> [Required work]:
Every line of the records that holds the word "will" should be copied out.

*** Input data ***

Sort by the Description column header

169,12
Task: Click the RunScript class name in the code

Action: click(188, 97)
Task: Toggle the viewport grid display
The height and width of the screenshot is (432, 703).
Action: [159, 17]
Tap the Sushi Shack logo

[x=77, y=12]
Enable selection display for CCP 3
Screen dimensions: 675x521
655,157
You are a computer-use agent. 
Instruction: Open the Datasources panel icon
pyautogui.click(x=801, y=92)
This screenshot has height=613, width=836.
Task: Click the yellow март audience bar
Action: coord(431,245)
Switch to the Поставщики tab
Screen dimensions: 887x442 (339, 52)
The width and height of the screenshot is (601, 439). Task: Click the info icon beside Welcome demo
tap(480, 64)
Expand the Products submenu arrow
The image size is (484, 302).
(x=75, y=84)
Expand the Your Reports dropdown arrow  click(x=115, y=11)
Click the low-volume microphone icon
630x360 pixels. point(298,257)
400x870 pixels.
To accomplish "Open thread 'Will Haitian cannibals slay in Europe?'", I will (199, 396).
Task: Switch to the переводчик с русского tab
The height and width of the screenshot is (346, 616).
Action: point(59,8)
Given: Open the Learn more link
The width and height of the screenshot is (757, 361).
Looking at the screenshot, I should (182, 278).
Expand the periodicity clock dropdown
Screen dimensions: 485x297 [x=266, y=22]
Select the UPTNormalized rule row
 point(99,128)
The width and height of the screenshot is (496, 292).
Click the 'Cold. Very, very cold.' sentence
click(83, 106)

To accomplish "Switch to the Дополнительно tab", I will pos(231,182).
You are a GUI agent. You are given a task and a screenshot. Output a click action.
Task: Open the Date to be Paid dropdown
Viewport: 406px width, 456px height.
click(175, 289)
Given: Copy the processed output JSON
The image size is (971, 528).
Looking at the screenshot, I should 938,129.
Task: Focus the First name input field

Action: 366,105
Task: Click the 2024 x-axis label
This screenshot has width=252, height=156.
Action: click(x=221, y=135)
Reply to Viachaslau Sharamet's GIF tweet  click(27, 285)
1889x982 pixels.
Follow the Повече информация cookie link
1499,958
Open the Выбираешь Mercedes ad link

*** End of Input data ***

> [Output]:
To accomplish "Open thread 'Will Haitian cannibals slay in Europe?'", I will (199, 396).
To accomplish "Switch to the Дополнительно tab", I will pos(231,182).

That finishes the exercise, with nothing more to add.